La semana pasada en plena plaza de armas de Cochabamba, el sector avicultor protestó por el incremento del precio de la soya, lanzando pollos vivos desde un camión sobre una muchedumbre que disputó a jalones cada ave, dañando sus patas y alas, sin compasión.
Recordemos también que los tres adolescentes que descuartizaron en vida a un gato y a una paloma y grabaron su crimen, fueron liberados. De nada sirvió que los profesionales psicólogos alerten en los medios de comunicación, que el biocidio agravado por abuso y crueldad, es un rasgo sádico del perfil psicópata del potencial asesino en serie.
Los activistas se manifiestan pero la sociedad no reacciona. No conmueve el sufrimiento de los animales porque la educación antropocéntrica, aún se basa en la doctrina que reafirma la superioridad especista del individuo al que además llama “hombre” y le define como el centro de la creación y la “medida de todas las cosas”. Esto, obviamente induce a entender “humano” en su acepción más simple: sustantivo para nombrar al superior de todas las especies vivas.
Pocos toman en cuenta la acepción trascendente de “humano” como adjetivo del sujeto poseedor de la cualidad sentipensante, consciente y responsable del cuidado del ecosistema y de la biodiversidad.

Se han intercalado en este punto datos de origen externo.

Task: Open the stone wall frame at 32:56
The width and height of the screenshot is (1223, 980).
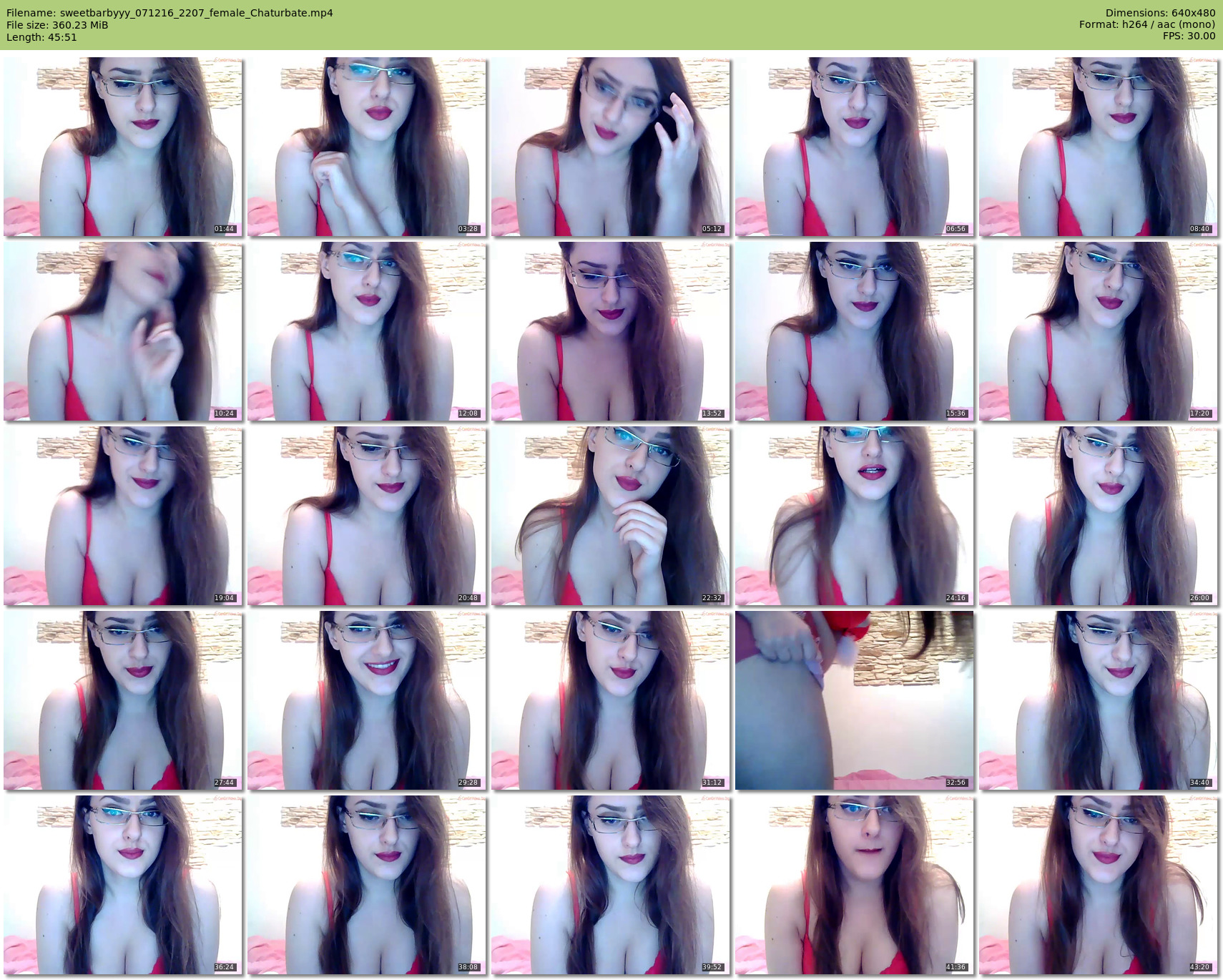Action: [x=855, y=700]
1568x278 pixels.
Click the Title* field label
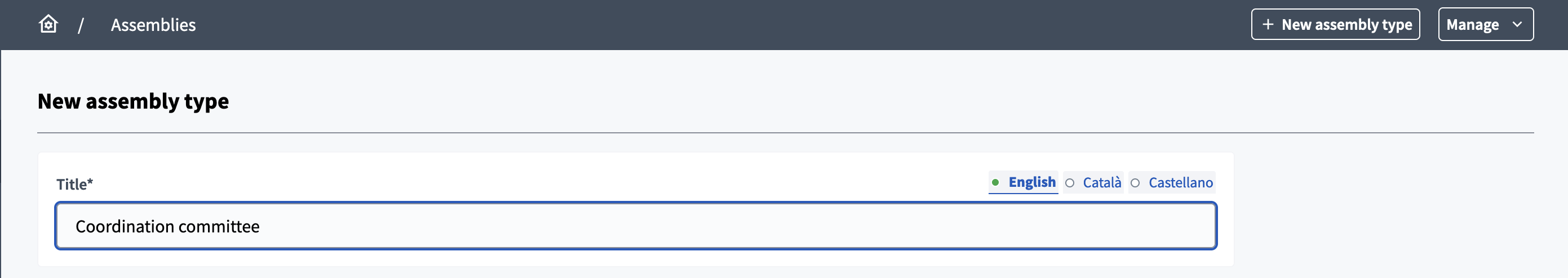click(x=74, y=185)
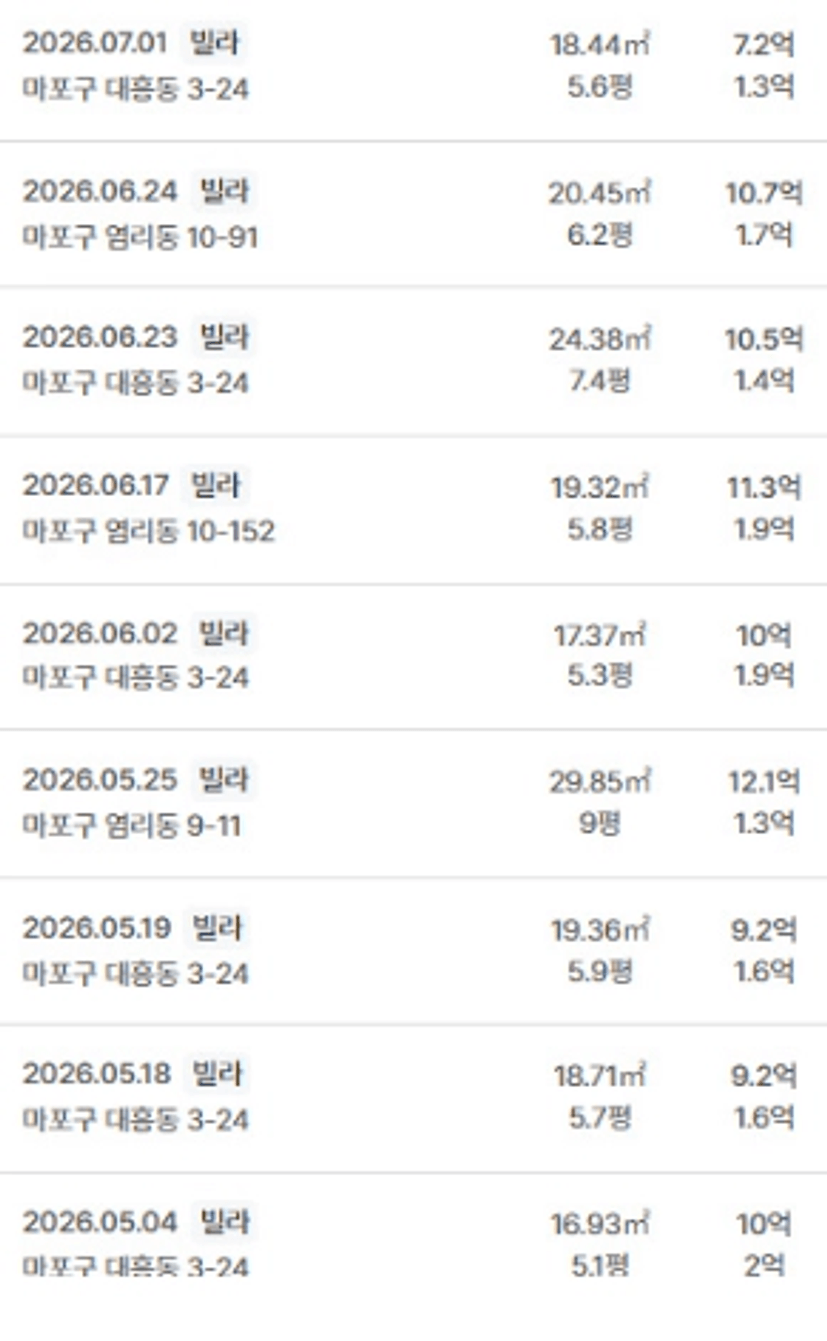
Task: Click the 16.93㎡ area value
Action: pyautogui.click(x=600, y=1224)
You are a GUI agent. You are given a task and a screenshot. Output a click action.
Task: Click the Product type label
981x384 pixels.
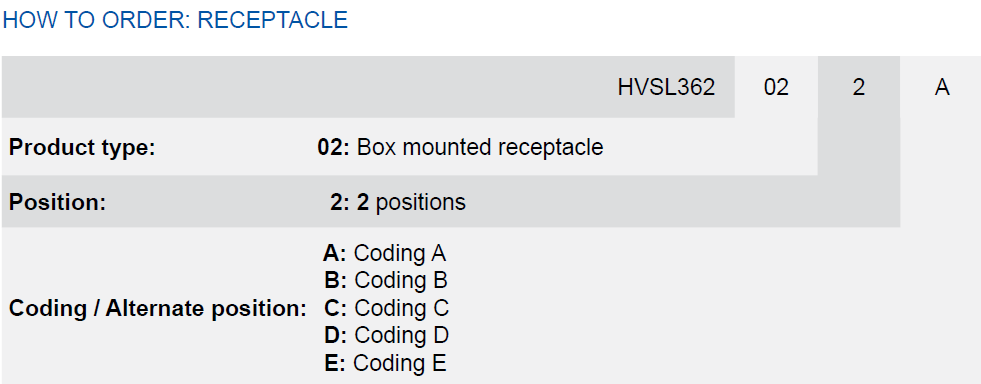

Es así que, los animales son carne y los árboles son madera, entre otros “recursos”. El extractivismo, el mercantilismo y el capitalismo viven de la explotación con la complicidad del consumismo acrítico. Toda esa estructura de poderío económico, se nutre de la mezquindad antropocéntrica de una sociedad que cierra los ojos ante la crueldad de los criaderos de animales de raza, de los mataderos e industrias cárnicas, del dolor extremo por la extracción en vida, de la piel de nutrias, zorros y plumas de aves, del corte de colmillos de elefante, etc.
Y hay más. El “Festival de Yulin” en China, que durante diez días del mes de julio de cada año, fomenta la muerte de miles de perros con torturas inimaginables. Dicen que a mayor estrés, desesperación y dolor de las víctimas, su carne es más sabrosa. Así, a título de cultura, hay un sinfín de prácticas aterradoras contra diversas especies en el mundo entero: el “Toro Embolao”, el “Toro de la Vega”, la pelea de perros, la riña de gallos, etc. Son ritos horrorizantes para el disfrute visceral; una suerte de concupiscencia morbosa del “ser racional”. Todo se justifica en la necesidad humana, sea alimentaria, de vestimenta, cultura o diversión.
Según el filósofo italiano Antonio Gramsci en su libro “La Formación de los Intelectuales”; no hay actividad humana de la que se pueda excluir la intervención intelectual. Entonces, ¿Es nuestra razón selectiva por conveniencia? ¿Somos conscientemente nocivos?
Lo cierto es que el antropocentrismo, además de mezquino y cruel, es ciego. Se niega a reconocer que entre las miles formas de vida, todas indispensables para el equilibrio ambiental y para la existencia del y en el planeta, el humano es sólo una especie más. Por eso le otorga privilegios depredadores conducentes a su autodestrucción. Mata toda especie viva, mata al ser que adula.
La autora es politóloga y docente universitaria.